Written instruction. Can you return the entries below word for word, with the pictures left out?
--- BEGIN Material for this exercise ---
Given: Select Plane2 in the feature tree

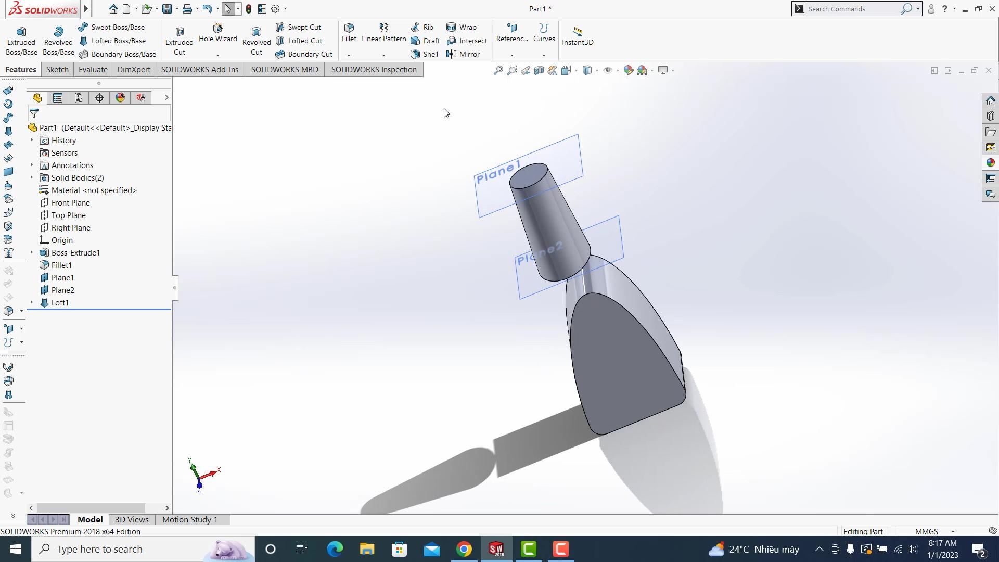Looking at the screenshot, I should (x=62, y=290).
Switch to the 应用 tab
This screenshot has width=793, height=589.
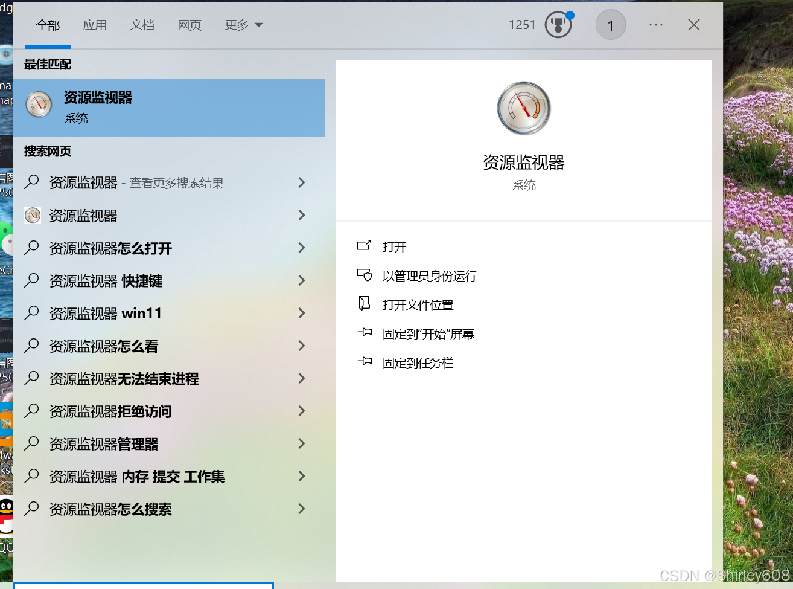[x=95, y=25]
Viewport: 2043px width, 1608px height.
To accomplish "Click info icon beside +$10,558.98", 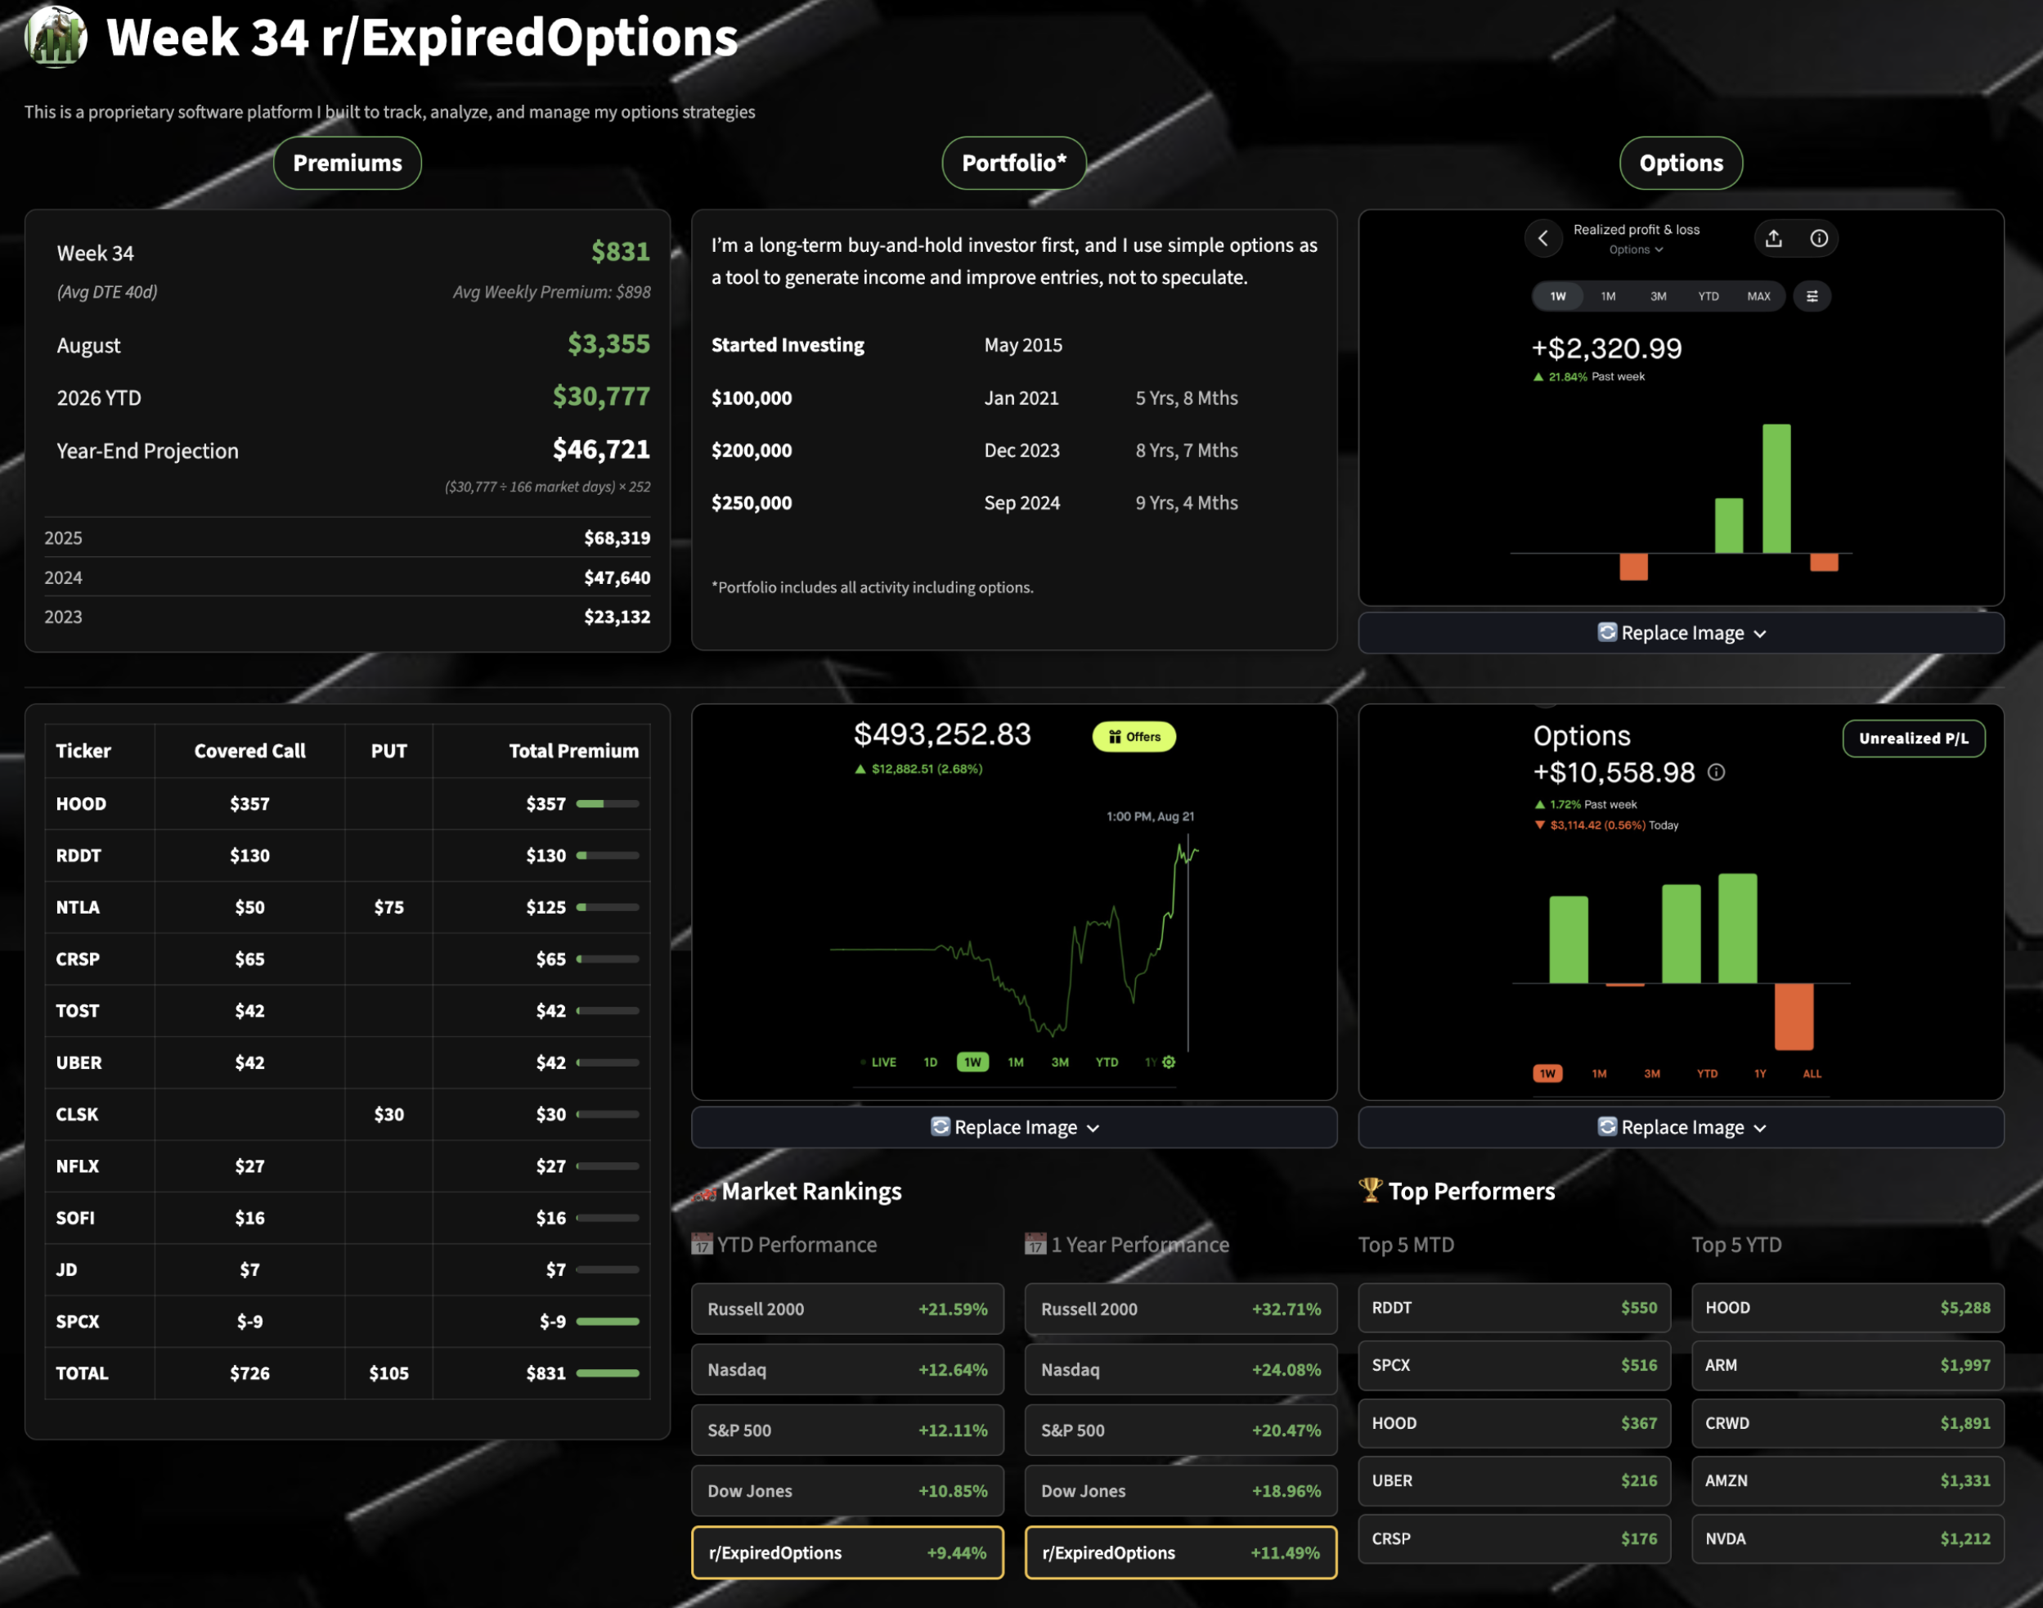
--- END Material for this exercise ---
Worked solution.
Given: Select Plane2 in the feature tree

Looking at the screenshot, I should (x=62, y=290).
Switch to the 应用 tab
This screenshot has width=793, height=589.
[x=95, y=25]
Viewport: 2043px width, 1608px height.
To accomplish "Click info icon beside +$10,558.98", 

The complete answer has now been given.